I’ve done four of these relay-type races now (3 Ragnar Del Sols and a Hood-to-Coast) and without fail there’s been a point in each of them where I ask myself: Self, why? Why?? WHY IN GOD’S NAME DO YOU DO THIS TO ME?”

It’s usually between 1 and 4a.m., after I’ve stopped drinking fluids because the horror of peeing in a dark porta-potty (or ‘honeybucket’, as they’re called in Portland) is too much for me to bear and I’d rather die of dehydration than from my bladder bursting. It’s when I’ve been trying to sleep sitting up for an hour or so, but have only succeed in self-inflicting scoliosis and encouraging my knees to harden into permanent right angles.
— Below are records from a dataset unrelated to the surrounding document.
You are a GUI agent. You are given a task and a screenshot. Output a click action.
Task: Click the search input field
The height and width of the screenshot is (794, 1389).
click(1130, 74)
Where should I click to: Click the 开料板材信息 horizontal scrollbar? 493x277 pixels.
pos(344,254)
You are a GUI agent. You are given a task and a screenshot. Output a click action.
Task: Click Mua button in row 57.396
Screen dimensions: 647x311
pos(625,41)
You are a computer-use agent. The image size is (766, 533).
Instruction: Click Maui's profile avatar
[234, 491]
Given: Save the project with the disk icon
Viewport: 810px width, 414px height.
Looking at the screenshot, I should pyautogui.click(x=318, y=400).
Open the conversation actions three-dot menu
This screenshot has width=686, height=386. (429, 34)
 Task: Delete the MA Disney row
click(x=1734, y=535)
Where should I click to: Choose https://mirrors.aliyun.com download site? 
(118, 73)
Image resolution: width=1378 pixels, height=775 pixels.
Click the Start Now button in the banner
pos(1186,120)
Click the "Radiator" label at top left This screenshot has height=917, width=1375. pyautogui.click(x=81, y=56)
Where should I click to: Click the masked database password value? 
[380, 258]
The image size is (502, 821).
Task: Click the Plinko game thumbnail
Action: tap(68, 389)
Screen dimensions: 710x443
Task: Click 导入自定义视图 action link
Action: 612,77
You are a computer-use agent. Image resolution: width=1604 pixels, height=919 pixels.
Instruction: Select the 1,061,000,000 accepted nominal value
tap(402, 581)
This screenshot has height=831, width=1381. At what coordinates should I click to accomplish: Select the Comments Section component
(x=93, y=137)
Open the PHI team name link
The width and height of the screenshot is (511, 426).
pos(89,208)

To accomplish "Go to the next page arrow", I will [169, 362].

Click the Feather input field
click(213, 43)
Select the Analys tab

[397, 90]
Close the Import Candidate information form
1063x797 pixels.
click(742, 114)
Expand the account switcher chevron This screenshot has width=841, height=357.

It’s when, if I’m in van 1, it’s just about time for me to struggle into my third sports bra of the last 24 hours (if I’m in van 2, it’s only my second, which is almost even more disheartening) and stick my feet back into my shoes that haven’t even dried out from the last time I’ve worn them.  It’s when I’ve eaten little besides runner muchies, I’m sleep deprived, terrified of what I might encounter in the pitch black, and worst of all (yes, WORST OF ALL), I have to leave the warm confines of the (stinking, but warm!) van, only to immediately begin shivering and then run between 4 and 8 miles. In the dark. The cold, cold, murdery dark.

This last relay (Hood-to-Coast, the original relay upon which all other relay models are based, in its 33rd year of existence) that moment came in the wee hours of the morning  while we were sitting in a dead-stop, turned-off engine traffic jam just outside of some godforsaken Oregon town named Mist. Mist, was, appropriately enough, covered in terrifying, Stephen King-ish, killer-creature-obscuring mist, and completely devoid of cell service. So this time, not only was I exhausted, sore, starving and freezing, I was also pretty sure we were inching toward the apocalypse, and I couldn’t even tweet about it.

I know what you’re thinking. You’re thinking if I had 2 braincells to rub together I’d quit putting myself in that situation. You’re thinking I knew good and well what I was getting into and I should stop my bitching. You’re thinking what this chick says at 3:19:

And you’re not wrong. It’s kind of insane. But it’s also the only type of race I’ve had any interest in repeating. I’ve run one half-marathon, one color run, one obstacle-coursey (try not to die) thing, but four relays! Why do I keep coming back to this torturous mistress? Am I just a masochist at heart?

I’ve been mulling the whole thing and I think I’ve actually figured out what the great draw of these are for me. No, it’s not the free hand sanitizer you get with every visit to the porta-potty.

The reason relay races are so great isn’t despite of the misery they involve, but rather, because of the misery. Not just the misery part, of course, but the misery in direct juxtaposition with the joy they also involve. Which, really, if you think about it, is what’s enjoyable about running, itself. It’s awful, with the sweating and the joint pain and the chaffing, but then, for a minute, sometimes only after you’re finished, your body is humming, you feel amazing, and it makes it all worth it, right?

The same is true of a relay race. In 36 or so hours, it encompasses both the lowest lows and the highest highs. Sure, you wake up after 45 minutes of “sleep” in a moving vehicle with something crusted on your face and you don’t know if it’s salt crystals from dried sweat, drool, or Nutella with pretzel dust from your midnight snack. But you also lay in the sunny grass at a rest stop and listen to someone you didn’t even know 24 hours before tell the filthiest, most hilarious joke you’ve ever heard.

It’s that the horribleness actually makes you appreciate everything wonderful so much more. A dirty, unisex, gas station bathroom is magically transformed into a beautiful thing, merely because you have the luxury of washing your hands and it’s not a porta-potty. Miller Light out of a can on the side of a road is better than champagne, simply because it means you’re done running.

In 36 hours you hate everything and everyone, but then you love everything and everyone. You experience the full spectrum of human emotions, sometimes all at once, even, during one horrible, beautiful, hilly, terrifying leg of the run.

I guess I run relays because they make me feel things. Which I sort of like.